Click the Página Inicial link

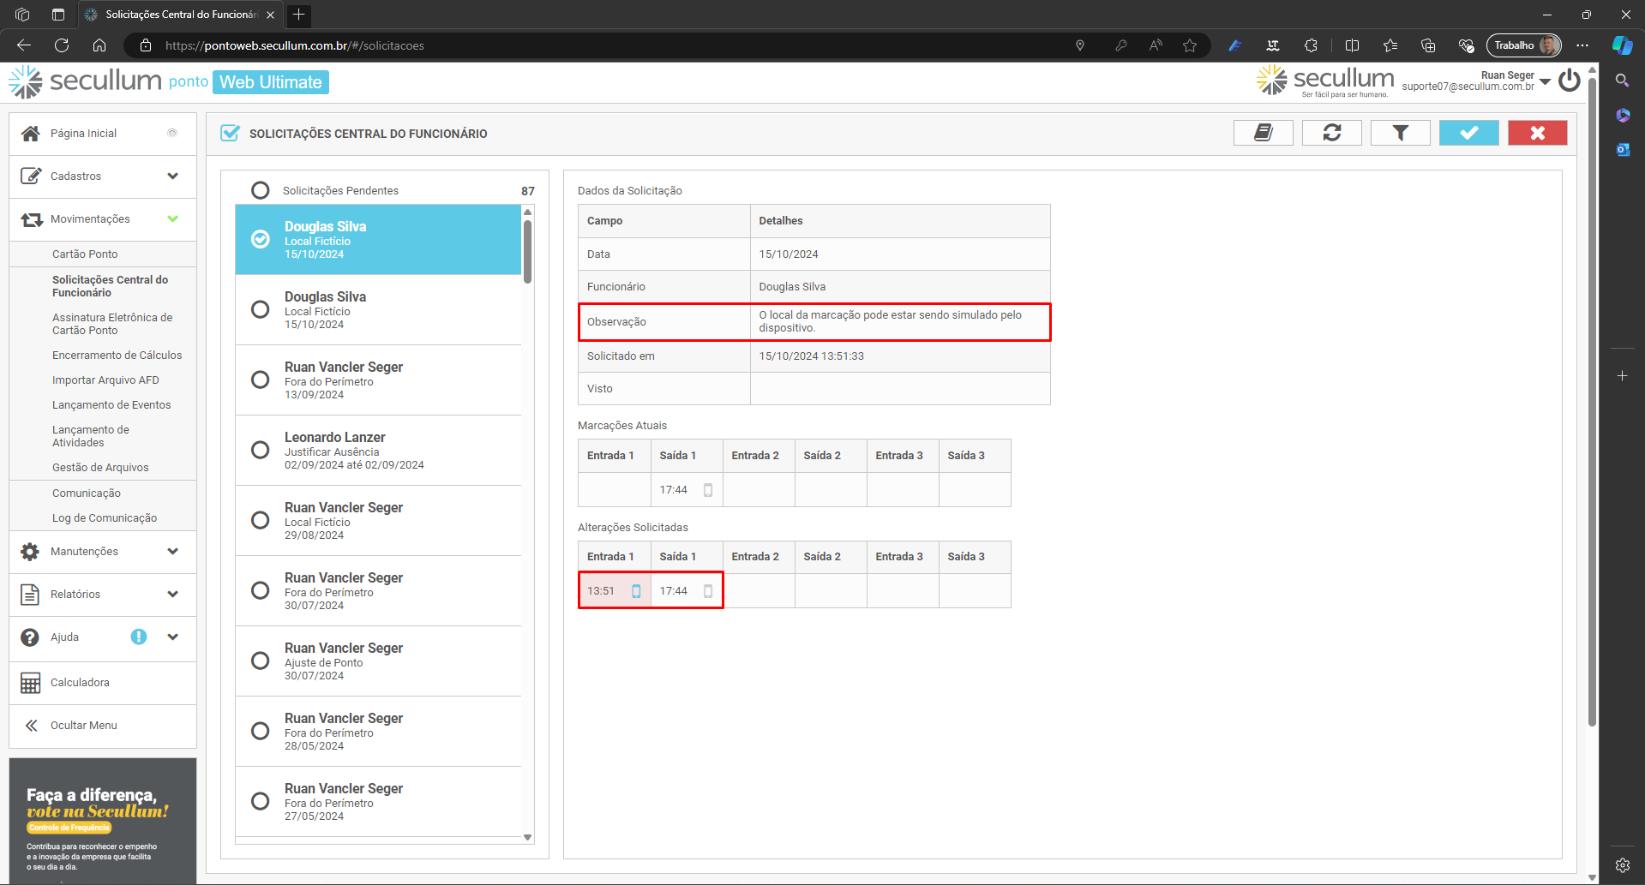tap(83, 134)
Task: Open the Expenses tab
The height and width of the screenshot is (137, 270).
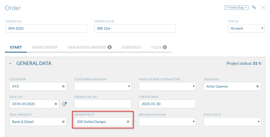Action: pyautogui.click(x=131, y=47)
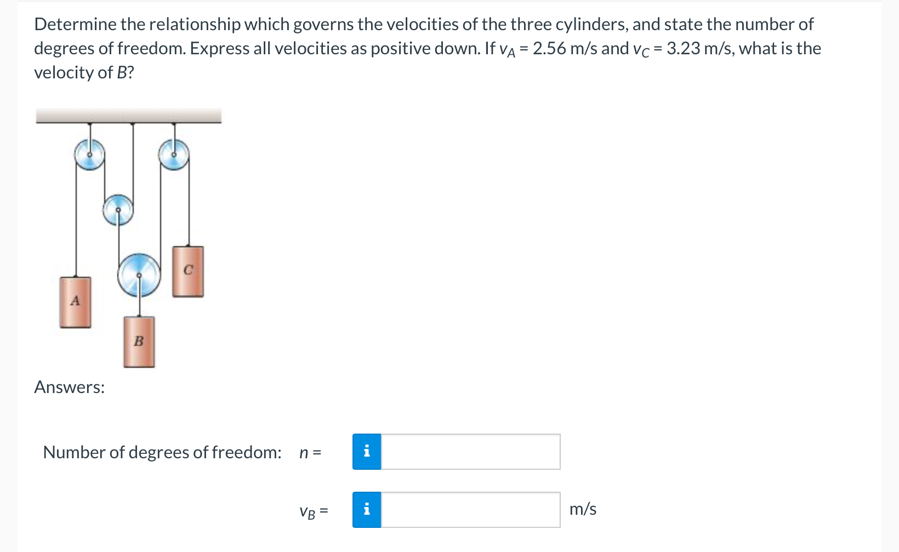The height and width of the screenshot is (552, 899).
Task: Click the info icon beside the vB input
Action: (x=367, y=509)

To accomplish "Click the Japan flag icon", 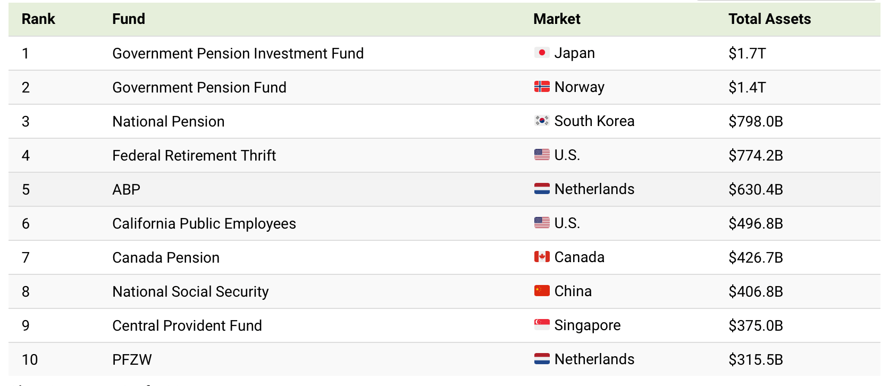I will coord(542,53).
=======
BRIEF — Could you rewrite the records, starting with the line with "Task: Open the Expenses tab" and going on through the line with "Action: (x=367, y=509)", with "Expenses" changed to "Invoices" and everything else unchanged, leaving out the pictures?

PROBLEM SOLUTION —
Task: Open the Invoices tab
The height and width of the screenshot is (137, 270).
Action: pyautogui.click(x=131, y=47)
The height and width of the screenshot is (552, 899).
Task: Click the info icon beside the vB input
Action: (x=367, y=509)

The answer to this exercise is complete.